Clinical Research Directory

Pharmacokinetic Characterization of Tartaric Acid in Humans

The goal of this clinical trial is to characterize the pharmacokinetics (absorption, distribution, metabolism, and excretion; ADME) and oral bioavailability of tartaric acid in humans after its administration through different food matrices (red wine, fresh grapes, and grape juice). The study aims to determine whether the pharmacokinetic behavior of tartaric acid is matrix-dependent and dose-dependent in healthy adult volunteers. The main questions it aims to answer are: Does the food matrix (wine, grapes, or grape juice) influence the oral bioavailability of tartaric acid? Are there differences in key pharmacokinetic parameters of tartaric acid, including maximum plasma concentration (Cmax), time to reach maximum concentration (Tmax), total exposure (AUC), half-life (t1/2), and urinary excretion, depending on the matrix of intake? Researchers will compare the pharmacokinetic profiles of tartaric acid after consumption in red wine, grapes, and grape juice to evaluate differences in absorption, systemic exposure, and elimination attributable to the source of intake.

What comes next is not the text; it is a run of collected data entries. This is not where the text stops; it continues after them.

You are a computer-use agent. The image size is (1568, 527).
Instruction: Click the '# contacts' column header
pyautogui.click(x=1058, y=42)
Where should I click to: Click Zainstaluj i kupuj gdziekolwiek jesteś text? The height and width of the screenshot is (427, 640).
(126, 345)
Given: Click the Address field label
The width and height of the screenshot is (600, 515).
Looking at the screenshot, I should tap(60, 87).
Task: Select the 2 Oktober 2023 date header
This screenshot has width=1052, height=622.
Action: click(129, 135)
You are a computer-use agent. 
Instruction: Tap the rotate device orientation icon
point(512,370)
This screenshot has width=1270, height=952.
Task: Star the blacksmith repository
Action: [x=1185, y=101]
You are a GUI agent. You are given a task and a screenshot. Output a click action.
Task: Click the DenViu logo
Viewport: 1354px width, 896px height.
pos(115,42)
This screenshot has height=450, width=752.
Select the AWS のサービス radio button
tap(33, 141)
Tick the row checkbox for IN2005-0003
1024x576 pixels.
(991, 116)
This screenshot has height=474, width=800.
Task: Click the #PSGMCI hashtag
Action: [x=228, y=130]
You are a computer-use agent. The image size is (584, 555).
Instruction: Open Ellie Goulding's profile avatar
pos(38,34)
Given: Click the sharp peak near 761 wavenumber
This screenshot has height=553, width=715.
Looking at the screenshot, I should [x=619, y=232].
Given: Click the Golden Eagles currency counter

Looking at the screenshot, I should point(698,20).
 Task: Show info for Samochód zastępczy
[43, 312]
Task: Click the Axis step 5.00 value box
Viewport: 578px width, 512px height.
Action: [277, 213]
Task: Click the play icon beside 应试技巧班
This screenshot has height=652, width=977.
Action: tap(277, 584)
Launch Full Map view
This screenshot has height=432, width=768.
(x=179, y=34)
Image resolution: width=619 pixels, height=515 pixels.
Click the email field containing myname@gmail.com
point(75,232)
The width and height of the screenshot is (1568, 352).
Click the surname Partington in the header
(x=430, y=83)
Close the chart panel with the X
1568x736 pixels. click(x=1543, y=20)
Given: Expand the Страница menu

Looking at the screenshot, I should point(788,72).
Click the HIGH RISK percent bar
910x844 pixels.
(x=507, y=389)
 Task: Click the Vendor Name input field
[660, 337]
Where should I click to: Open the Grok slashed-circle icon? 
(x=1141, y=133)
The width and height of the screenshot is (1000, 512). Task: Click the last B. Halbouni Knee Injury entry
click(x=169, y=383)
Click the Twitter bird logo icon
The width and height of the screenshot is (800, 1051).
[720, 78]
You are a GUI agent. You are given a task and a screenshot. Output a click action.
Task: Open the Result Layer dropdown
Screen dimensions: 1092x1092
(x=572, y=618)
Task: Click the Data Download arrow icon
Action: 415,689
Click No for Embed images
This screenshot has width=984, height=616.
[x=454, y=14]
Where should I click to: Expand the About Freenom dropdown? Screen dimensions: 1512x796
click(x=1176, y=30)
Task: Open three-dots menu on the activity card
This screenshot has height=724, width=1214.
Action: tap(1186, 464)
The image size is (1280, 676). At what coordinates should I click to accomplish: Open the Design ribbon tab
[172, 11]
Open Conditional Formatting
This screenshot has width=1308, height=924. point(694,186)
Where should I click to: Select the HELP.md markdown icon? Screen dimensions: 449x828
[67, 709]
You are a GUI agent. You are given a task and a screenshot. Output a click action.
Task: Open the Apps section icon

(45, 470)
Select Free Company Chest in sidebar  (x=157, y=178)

Participants will: Follow a polyphenol-restricted diet prior to the study, including avoidance of grapes, wine, and related products. Consume a single standardized dose of tartaric acid administered as red wine, fresh grapes, or grape juice after an overnight fast. Provide blood samples at multiple time points over a 24-hour period to determine plasma tartaric acid concentrations. Collect urine samples over 24 hours for assessment of tartaric acid excretion. Consume standardized low-polyphenol meals under controlled conditions during the study day.